There’s nothing worse than a world full of negativity shushers, actively oblivious to the real pain and suffering in everyone’s lives. (A “shusher” is someone who attempts to lessen or quiet expression.) We certainly don’t want a room full of negativity, that’s for certain. It drains our ability to live expressive lives. However, if I’m at the library and a librarian is looking over her glasses at someone talking, all the while loudly hissing “Shhhhh,” it is the librarian being a pain. In my analogy, the negativity shushers are like a gaggle of people telling everyone else to “be positive.”

There are people right now in our lives discovering they have cancer, or finding out that they’ve lost their job unexpectedly, through no fault of their own, and won’t be able to afford insurance. Perhaps, they are struggling with racism or homophobia, issues that aren’t on your daily radar. In other words, they are releasing their pain and suffering like human beings always have. They may not be able to reveal their entire truth at this moment. What you perceive as negativity may in fact just be normal expression of frustration or circumstances.

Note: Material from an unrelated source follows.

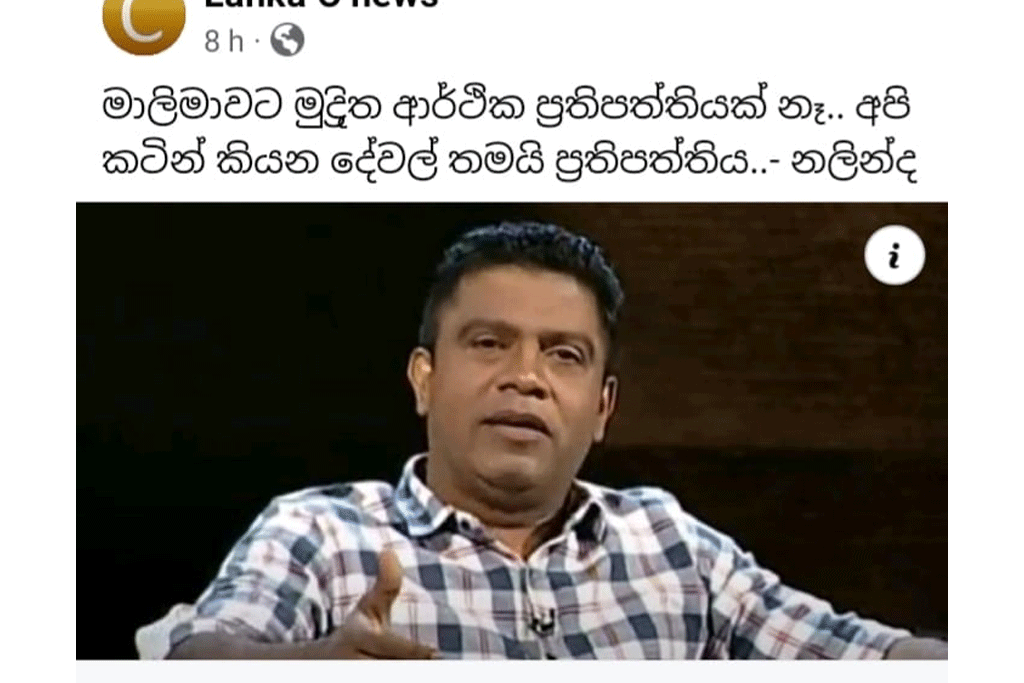Click the info "i" icon on photo
Viewport: 1024px width, 683px height.
(x=894, y=255)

As with the inherent flaw in prosperity gospel, those who espouse constant positivity sometimes go too far and sometimes silence or cloister people’s real need to share their trials and tribulations. Sometimes, those things that seem minor to you, such as losing $50 to an ATM, are monumental to the person expressing them. Often, the people in question have suffered a clump of unpleasant or unlucky experiences. We want people to be able to share their stories and lives with us.

I see so many churning for being positive, not realizing that in many contexts, almost anything sounds negative to an unwelcoming mind.

In other words, “It’s only negativity when other people are saying it.”